High Energy Physics (HEP) requires very large amounts of computing resources to analyze simulations and data recorded by the detectors. I have extensive experience in planning, developing, and operating distributed computing infrastructures that provide access to several hundred-thousand computing cores and hundreds of petabytes of disk space. I am intimately familiar with scientific grid sites, academic and commercial clouds and the largest U.S. supercomputers. I am also an expert in object-oriented software development, statistical data analysis methods and Monte Carlo simulation techniques as well as various optimization and machine learning techniques.

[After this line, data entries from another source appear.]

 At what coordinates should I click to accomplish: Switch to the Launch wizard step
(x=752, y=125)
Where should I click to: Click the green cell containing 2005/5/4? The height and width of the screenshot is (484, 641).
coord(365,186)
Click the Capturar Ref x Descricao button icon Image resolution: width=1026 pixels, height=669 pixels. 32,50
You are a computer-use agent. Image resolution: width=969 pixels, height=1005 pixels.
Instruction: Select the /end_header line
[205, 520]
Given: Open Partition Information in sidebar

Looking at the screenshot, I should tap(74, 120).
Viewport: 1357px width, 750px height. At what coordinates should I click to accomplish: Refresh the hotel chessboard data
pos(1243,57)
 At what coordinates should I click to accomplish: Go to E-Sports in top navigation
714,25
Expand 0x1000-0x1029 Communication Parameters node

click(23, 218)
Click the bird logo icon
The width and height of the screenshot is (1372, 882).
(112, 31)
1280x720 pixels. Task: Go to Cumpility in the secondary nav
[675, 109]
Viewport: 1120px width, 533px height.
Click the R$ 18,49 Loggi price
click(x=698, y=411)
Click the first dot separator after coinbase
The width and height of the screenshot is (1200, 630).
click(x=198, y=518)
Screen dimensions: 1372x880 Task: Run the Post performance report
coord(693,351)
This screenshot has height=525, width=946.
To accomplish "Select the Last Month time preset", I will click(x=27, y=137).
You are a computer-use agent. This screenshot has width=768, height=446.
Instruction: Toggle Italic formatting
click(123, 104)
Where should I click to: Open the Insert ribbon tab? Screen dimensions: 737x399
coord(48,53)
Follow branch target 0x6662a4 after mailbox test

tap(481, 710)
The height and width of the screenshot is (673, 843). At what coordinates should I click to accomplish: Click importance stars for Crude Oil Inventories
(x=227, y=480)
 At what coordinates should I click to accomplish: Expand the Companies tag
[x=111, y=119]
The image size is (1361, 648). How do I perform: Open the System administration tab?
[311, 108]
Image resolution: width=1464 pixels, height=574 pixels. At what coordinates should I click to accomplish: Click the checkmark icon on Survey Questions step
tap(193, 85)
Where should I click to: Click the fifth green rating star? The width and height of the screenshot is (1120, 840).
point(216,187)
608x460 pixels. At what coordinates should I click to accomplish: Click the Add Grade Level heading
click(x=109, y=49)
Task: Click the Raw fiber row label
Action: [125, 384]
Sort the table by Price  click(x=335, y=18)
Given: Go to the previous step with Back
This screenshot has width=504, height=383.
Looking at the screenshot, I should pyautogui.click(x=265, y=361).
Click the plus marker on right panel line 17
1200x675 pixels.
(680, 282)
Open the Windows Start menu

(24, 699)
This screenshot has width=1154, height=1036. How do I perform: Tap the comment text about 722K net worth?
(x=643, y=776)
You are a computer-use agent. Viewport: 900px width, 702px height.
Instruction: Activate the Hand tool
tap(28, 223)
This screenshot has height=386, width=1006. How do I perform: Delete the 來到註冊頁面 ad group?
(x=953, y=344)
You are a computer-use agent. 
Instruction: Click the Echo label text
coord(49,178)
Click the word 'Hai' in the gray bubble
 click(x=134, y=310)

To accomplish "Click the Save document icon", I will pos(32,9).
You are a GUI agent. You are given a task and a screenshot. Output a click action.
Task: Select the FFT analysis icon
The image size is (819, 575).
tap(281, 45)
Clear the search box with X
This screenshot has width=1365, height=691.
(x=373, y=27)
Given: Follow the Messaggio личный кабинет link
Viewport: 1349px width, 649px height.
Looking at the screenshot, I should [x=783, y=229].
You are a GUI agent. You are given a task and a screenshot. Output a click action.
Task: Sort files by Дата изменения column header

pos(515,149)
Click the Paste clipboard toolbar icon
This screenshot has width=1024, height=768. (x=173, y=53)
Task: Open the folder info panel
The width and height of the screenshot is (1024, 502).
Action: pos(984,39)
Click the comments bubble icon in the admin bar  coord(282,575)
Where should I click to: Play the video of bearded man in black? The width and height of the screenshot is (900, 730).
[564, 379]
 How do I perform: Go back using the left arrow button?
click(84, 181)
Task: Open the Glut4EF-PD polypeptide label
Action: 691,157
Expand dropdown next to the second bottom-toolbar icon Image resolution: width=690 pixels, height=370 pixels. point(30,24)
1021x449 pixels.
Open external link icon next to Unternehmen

I am part of a worldwide community process to prepare the software and computing infrastructure for the High Luminosity LHC (HL-LHC, 2029), which will require many times the computing resources as today. I was co-author for the overview white paper of the community and was co-editor of the topical white paper about the future of data analysis in High Energy Physics. My expertise in the community was acknowledged in 2020 when I was called upon to co-lead the Computational Frontier of the Particle Physics Snowmass 2021 process, the particle physics community planning exercise to document a scientific vision for the future of particle physics in the U.S. and its international partners.

I held many management positions within the international CMS collaboration and at the Fermi National Accelerator Laboratory, supervising up to 100 individuals across many time zones. In March 2019, I was appointed U.S.CMS Software and Computing Operations Program manager overseeing the U.S. CMS Tier-1 and Tier-2 facilities as well as software maintenance and development efforts for core software, computing infrastructure software and analysis systems. The operations program receives both funding from the National Science Foundation (NSF) and the Department of Energy (DOE). In this context, I am working together with DOE and NSF and partners at the universities and other labs to enable analysis of LHC particle collisions in the U.S. for the CMS collaboration, and prepare for HL-LHC. To plan the R&D needed for HL-LHC, I co-authored a strategic plan outlining four grand challenges.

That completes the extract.